■ Your goal: Please print the records below exactly as they are.

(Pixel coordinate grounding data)
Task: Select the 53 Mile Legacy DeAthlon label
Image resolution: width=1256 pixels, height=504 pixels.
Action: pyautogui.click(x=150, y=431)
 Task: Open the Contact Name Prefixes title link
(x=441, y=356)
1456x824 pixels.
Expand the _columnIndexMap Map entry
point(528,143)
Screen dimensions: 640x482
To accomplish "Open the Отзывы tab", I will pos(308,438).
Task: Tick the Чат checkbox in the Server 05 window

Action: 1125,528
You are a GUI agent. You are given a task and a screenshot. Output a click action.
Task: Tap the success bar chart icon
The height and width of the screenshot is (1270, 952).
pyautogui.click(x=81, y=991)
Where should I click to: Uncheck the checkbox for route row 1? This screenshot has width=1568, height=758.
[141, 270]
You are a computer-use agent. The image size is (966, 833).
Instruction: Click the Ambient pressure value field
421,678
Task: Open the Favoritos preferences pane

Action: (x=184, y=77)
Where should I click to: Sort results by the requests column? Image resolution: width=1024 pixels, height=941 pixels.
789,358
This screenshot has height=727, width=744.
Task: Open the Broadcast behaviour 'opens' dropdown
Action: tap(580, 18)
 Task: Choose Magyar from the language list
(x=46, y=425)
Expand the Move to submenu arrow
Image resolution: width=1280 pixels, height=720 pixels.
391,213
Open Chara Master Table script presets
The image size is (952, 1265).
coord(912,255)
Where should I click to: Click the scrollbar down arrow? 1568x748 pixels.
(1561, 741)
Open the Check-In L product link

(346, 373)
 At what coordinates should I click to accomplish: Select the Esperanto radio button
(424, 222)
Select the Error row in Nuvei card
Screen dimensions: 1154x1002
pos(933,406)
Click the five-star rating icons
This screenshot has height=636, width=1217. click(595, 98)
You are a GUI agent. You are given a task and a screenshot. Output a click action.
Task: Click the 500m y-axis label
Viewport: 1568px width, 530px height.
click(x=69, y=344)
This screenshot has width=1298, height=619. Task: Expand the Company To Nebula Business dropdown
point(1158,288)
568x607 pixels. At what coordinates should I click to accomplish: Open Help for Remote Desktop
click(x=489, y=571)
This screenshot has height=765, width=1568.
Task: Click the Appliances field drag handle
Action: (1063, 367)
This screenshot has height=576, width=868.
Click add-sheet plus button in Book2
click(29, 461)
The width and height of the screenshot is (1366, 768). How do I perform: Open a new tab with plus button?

■ Result of this task:
Task: Select the 53 Mile Legacy DeAthlon label
Image resolution: width=1256 pixels, height=504 pixels.
Action: pyautogui.click(x=150, y=431)
 Task: Open the Contact Name Prefixes title link
(x=441, y=356)
1456x824 pixels.
Expand the _columnIndexMap Map entry
point(528,143)
Screen dimensions: 640x482
To accomplish "Open the Отзывы tab", I will pos(308,438).
Task: Tick the Чат checkbox in the Server 05 window

Action: 1125,528
You are a GUI agent. You are given a task and a screenshot. Output a click action.
Task: Tap the success bar chart icon
The height and width of the screenshot is (1270, 952).
pyautogui.click(x=81, y=991)
Where should I click to: Uncheck the checkbox for route row 1? This screenshot has width=1568, height=758.
[141, 270]
You are a computer-use agent. The image size is (966, 833).
Instruction: Click the Ambient pressure value field
421,678
Task: Open the Favoritos preferences pane

Action: (x=184, y=77)
Where should I click to: Sort results by the requests column? Image resolution: width=1024 pixels, height=941 pixels.
789,358
This screenshot has height=727, width=744.
Task: Open the Broadcast behaviour 'opens' dropdown
Action: tap(580, 18)
 Task: Choose Magyar from the language list
(x=46, y=425)
Expand the Move to submenu arrow
Image resolution: width=1280 pixels, height=720 pixels.
391,213
Open Chara Master Table script presets
The image size is (952, 1265).
coord(912,255)
Where should I click to: Click the scrollbar down arrow? 1568x748 pixels.
(1561, 741)
Open the Check-In L product link

(346, 373)
 At what coordinates should I click to accomplish: Select the Esperanto radio button
(424, 222)
Select the Error row in Nuvei card
Screen dimensions: 1154x1002
pos(933,406)
Click the five-star rating icons
This screenshot has height=636, width=1217. click(595, 98)
You are a GUI agent. You are given a task and a screenshot. Output a click action.
Task: Click the 500m y-axis label
Viewport: 1568px width, 530px height.
click(x=69, y=344)
This screenshot has width=1298, height=619. Task: Expand the Company To Nebula Business dropdown
point(1158,288)
568x607 pixels. At what coordinates should I click to accomplish: Open Help for Remote Desktop
click(x=489, y=571)
This screenshot has height=765, width=1568.
Task: Click the Appliances field drag handle
Action: (1063, 367)
This screenshot has height=576, width=868.
Click add-sheet plus button in Book2
click(29, 461)
The width and height of the screenshot is (1366, 768). How do I perform: Open a new tab with plus button?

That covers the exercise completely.